Part 9B
"Semoga Emak mau ya, Bang," harapku, sembari berbalik langkah menuju Emak. Sementara Neti si bungsu sudah ada dalam gendongan wanita berwajah baik berpakaian mirip perawat, sepertinya Bang Riswan sudah mempersiapkan semuanya.
Tiga orang pengawal Bang Riswan tanpa diperintah mengikuti langkahku. Sebagian yang lain mengikuti suamiku menuju tempat parkir kendaraan. Semua orang seakan-akan sudah mengenalku dengan sangat dekat. Mereka berlaku seolah-olah aku adalah sahabat dekat. Kehadiran pengawal pribadi Bang Riswan cukup membantu mempercepat langkah ke arah Emak.

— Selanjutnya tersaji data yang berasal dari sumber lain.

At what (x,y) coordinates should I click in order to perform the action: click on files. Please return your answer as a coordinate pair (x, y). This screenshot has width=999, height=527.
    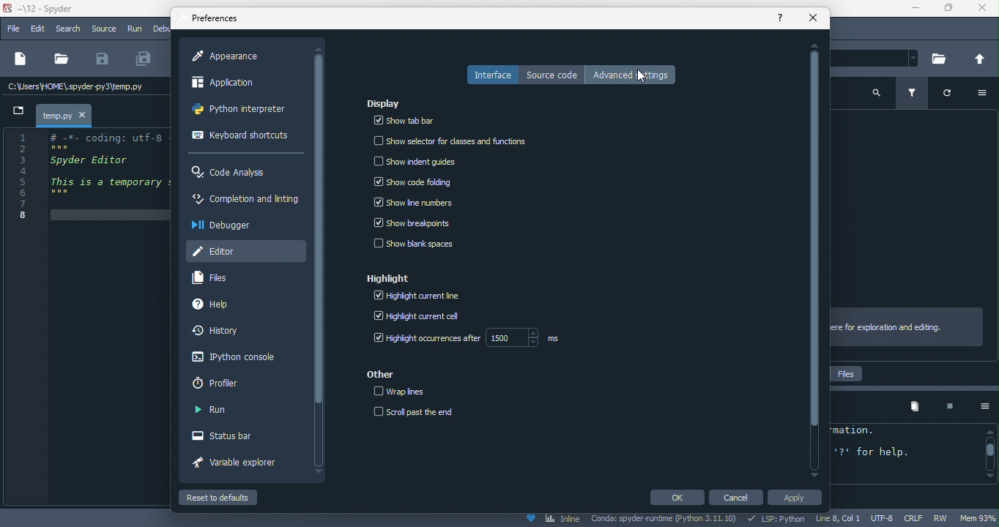
    Looking at the image, I should click on (217, 278).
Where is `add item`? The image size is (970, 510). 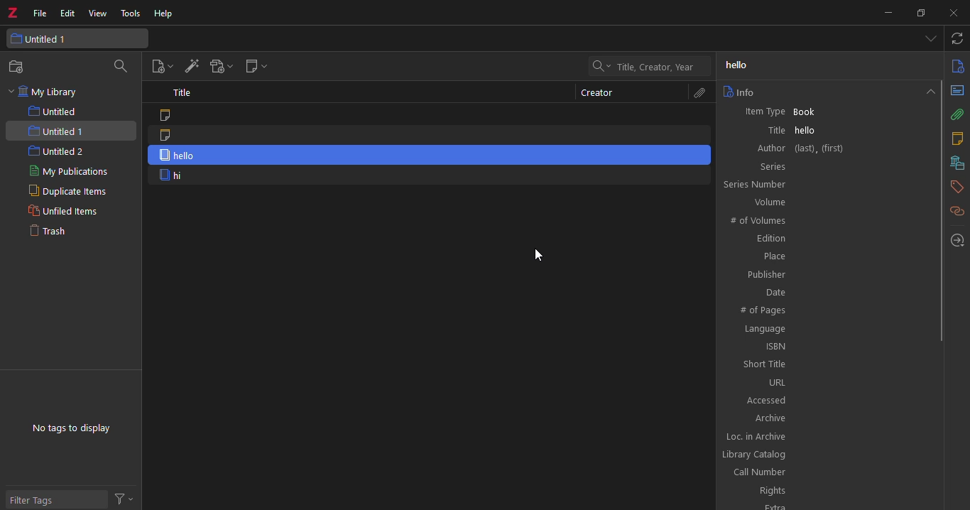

"Teh ... Teteh!" Ela dan Samsiah memanggilku seakrab mungkin, tak kuhiraukan mereka yang mencoba mendekat tetapi terhalang para bodyguard. Emak, wanita baik tetapi selalu mengalah ini menatapku dengan mata berair, sesekali terisak. Sementara Bapak tertunduk sedikit membuang muka. Aku tidak bicara apa pun, langsung menarik tangannya pelan agar mau mengikutiku, dan beliau menurut.
"Risma, maafkan akang, jangan putus kontrak akang di perusahaan," ucap Kang Amran, mencoba mendekati tetapi tertahan oleh salah satu orang yang menjagaku.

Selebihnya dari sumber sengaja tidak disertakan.